Reproduce verbatim the records from the line with "1068x567 pixels." to the line with "click(x=563, y=61)", and nothing else.
--- Start ---
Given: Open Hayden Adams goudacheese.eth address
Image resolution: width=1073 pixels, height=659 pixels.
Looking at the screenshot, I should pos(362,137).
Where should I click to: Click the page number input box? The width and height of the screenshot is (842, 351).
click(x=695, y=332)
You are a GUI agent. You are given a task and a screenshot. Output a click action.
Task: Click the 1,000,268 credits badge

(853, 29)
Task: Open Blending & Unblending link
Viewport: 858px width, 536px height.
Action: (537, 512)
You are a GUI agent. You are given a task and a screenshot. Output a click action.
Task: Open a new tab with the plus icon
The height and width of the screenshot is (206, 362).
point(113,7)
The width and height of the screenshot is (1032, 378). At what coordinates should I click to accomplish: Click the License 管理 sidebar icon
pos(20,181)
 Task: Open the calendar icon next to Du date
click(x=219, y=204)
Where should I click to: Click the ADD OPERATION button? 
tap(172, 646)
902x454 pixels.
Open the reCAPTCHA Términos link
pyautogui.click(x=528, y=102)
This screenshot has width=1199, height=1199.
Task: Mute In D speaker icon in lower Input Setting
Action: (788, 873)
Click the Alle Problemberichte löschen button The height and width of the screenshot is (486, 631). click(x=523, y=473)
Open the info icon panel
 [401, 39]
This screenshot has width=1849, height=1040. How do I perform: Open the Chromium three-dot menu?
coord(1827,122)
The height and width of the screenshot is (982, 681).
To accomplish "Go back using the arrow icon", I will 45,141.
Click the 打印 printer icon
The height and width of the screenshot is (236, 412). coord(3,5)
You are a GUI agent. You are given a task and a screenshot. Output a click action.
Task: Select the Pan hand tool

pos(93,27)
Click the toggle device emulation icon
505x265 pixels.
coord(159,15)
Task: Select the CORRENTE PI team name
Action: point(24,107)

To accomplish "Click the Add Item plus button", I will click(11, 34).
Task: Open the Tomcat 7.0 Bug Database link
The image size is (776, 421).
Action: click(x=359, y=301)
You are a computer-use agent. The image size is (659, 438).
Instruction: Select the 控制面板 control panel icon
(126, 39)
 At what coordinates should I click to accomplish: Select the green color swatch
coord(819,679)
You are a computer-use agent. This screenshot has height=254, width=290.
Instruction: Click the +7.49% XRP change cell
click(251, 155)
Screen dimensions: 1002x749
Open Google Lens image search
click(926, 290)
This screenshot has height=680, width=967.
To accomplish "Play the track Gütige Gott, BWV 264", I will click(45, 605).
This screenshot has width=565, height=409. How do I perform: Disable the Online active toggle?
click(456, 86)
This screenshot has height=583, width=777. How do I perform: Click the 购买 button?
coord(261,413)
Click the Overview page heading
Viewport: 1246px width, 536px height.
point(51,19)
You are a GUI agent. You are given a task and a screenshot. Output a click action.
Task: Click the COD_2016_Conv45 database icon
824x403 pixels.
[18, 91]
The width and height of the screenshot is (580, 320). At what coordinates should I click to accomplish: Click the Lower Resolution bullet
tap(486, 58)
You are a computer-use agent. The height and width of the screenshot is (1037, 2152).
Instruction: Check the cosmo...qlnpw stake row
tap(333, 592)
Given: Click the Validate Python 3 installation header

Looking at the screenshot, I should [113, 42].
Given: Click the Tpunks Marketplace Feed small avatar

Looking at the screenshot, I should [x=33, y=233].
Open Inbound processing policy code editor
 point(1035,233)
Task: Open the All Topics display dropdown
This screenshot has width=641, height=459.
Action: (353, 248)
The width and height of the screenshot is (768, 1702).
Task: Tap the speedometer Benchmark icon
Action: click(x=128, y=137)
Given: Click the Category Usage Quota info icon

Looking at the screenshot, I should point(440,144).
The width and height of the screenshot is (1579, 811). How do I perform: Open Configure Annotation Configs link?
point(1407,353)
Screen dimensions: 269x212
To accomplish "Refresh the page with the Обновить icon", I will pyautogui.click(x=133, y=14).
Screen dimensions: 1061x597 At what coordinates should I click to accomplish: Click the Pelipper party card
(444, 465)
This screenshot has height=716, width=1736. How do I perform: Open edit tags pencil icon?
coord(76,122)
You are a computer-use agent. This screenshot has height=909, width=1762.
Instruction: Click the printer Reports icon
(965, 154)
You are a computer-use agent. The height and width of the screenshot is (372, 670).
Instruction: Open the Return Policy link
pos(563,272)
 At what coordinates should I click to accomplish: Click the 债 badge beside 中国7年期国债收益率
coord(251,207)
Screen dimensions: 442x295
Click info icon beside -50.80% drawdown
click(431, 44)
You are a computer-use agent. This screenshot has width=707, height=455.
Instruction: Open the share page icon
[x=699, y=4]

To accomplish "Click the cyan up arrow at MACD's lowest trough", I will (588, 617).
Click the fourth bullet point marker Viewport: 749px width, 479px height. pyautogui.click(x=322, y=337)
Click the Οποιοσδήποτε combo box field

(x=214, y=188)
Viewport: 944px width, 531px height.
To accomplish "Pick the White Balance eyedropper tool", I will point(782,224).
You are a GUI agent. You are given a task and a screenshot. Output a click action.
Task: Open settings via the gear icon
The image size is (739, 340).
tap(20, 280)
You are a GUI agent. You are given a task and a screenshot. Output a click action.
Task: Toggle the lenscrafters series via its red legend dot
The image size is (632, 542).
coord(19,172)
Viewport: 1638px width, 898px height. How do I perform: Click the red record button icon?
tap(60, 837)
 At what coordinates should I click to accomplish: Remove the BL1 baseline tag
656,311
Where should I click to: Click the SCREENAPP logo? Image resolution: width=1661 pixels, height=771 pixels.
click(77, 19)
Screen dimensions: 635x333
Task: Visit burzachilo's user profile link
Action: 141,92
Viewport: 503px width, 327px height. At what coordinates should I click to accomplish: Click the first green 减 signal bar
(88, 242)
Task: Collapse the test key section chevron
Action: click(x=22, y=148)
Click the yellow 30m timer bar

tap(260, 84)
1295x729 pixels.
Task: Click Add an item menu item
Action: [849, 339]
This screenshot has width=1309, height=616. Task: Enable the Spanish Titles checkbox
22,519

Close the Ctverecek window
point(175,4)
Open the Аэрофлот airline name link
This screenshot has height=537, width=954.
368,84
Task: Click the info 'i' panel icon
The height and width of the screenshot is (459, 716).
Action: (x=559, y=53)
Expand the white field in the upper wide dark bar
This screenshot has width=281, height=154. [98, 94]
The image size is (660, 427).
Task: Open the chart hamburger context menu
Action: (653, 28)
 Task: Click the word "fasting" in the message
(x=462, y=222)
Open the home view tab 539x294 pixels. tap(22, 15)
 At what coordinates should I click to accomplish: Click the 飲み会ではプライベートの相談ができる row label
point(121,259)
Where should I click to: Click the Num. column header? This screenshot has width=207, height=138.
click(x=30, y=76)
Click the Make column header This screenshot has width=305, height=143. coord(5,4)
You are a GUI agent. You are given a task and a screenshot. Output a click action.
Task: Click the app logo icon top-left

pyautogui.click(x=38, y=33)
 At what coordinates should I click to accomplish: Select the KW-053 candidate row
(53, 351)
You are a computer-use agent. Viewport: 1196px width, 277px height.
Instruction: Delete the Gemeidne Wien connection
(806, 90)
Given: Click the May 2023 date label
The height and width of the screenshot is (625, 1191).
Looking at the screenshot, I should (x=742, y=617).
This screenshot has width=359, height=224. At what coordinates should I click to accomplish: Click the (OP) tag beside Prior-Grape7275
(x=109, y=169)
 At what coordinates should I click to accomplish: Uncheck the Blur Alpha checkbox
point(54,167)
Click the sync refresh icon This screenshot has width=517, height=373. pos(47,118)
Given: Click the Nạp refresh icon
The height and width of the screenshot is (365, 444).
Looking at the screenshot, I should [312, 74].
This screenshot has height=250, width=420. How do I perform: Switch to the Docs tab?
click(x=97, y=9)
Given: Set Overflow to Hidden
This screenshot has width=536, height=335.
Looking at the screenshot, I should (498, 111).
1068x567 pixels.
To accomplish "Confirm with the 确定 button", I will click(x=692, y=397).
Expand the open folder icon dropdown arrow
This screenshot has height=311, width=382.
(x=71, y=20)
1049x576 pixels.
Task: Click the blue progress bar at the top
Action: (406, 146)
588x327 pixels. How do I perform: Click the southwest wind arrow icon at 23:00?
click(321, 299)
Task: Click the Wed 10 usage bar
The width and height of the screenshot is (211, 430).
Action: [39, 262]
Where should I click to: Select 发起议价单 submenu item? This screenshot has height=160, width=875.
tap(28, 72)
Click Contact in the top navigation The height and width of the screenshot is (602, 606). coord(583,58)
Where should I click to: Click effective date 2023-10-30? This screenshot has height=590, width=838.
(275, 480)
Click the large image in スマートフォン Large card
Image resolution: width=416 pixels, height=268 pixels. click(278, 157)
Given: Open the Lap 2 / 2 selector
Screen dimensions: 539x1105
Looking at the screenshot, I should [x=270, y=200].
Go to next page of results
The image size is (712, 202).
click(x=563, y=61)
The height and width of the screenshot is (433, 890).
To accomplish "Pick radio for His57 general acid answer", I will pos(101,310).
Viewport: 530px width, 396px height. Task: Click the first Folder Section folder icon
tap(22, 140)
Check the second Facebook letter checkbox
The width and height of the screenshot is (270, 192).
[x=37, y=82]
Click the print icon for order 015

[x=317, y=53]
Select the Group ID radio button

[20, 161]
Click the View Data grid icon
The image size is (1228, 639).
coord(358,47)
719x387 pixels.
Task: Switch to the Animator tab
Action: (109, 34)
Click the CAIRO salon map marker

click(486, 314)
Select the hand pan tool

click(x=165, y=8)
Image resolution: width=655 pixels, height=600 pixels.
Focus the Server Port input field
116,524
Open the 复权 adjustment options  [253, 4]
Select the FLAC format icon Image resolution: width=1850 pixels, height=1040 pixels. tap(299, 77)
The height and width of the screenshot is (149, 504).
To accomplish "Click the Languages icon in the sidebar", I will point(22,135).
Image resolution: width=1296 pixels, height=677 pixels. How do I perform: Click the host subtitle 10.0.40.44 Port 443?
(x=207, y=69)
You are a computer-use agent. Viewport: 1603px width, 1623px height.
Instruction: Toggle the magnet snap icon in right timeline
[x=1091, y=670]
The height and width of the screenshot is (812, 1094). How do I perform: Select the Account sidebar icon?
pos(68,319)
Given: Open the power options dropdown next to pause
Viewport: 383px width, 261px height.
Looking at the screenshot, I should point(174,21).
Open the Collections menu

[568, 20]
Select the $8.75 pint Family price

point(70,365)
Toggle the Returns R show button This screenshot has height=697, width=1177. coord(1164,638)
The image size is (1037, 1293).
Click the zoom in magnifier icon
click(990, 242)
--- End ---
The output:
1068x567 pixels.
To accomplish "Confirm with the 确定 button", I will click(x=692, y=397).
Expand the open folder icon dropdown arrow
This screenshot has height=311, width=382.
(x=71, y=20)
1049x576 pixels.
Task: Click the blue progress bar at the top
Action: (406, 146)
588x327 pixels. How do I perform: Click the southwest wind arrow icon at 23:00?
click(321, 299)
Task: Click the Wed 10 usage bar
The width and height of the screenshot is (211, 430).
Action: [39, 262]
Where should I click to: Select 发起议价单 submenu item? This screenshot has height=160, width=875.
tap(28, 72)
Click Contact in the top navigation The height and width of the screenshot is (602, 606). coord(583,58)
Where should I click to: Click effective date 2023-10-30? This screenshot has height=590, width=838.
(275, 480)
Click the large image in スマートフォン Large card
Image resolution: width=416 pixels, height=268 pixels. click(278, 157)
Given: Open the Lap 2 / 2 selector
Screen dimensions: 539x1105
Looking at the screenshot, I should [x=270, y=200].
Go to next page of results
The image size is (712, 202).
click(x=563, y=61)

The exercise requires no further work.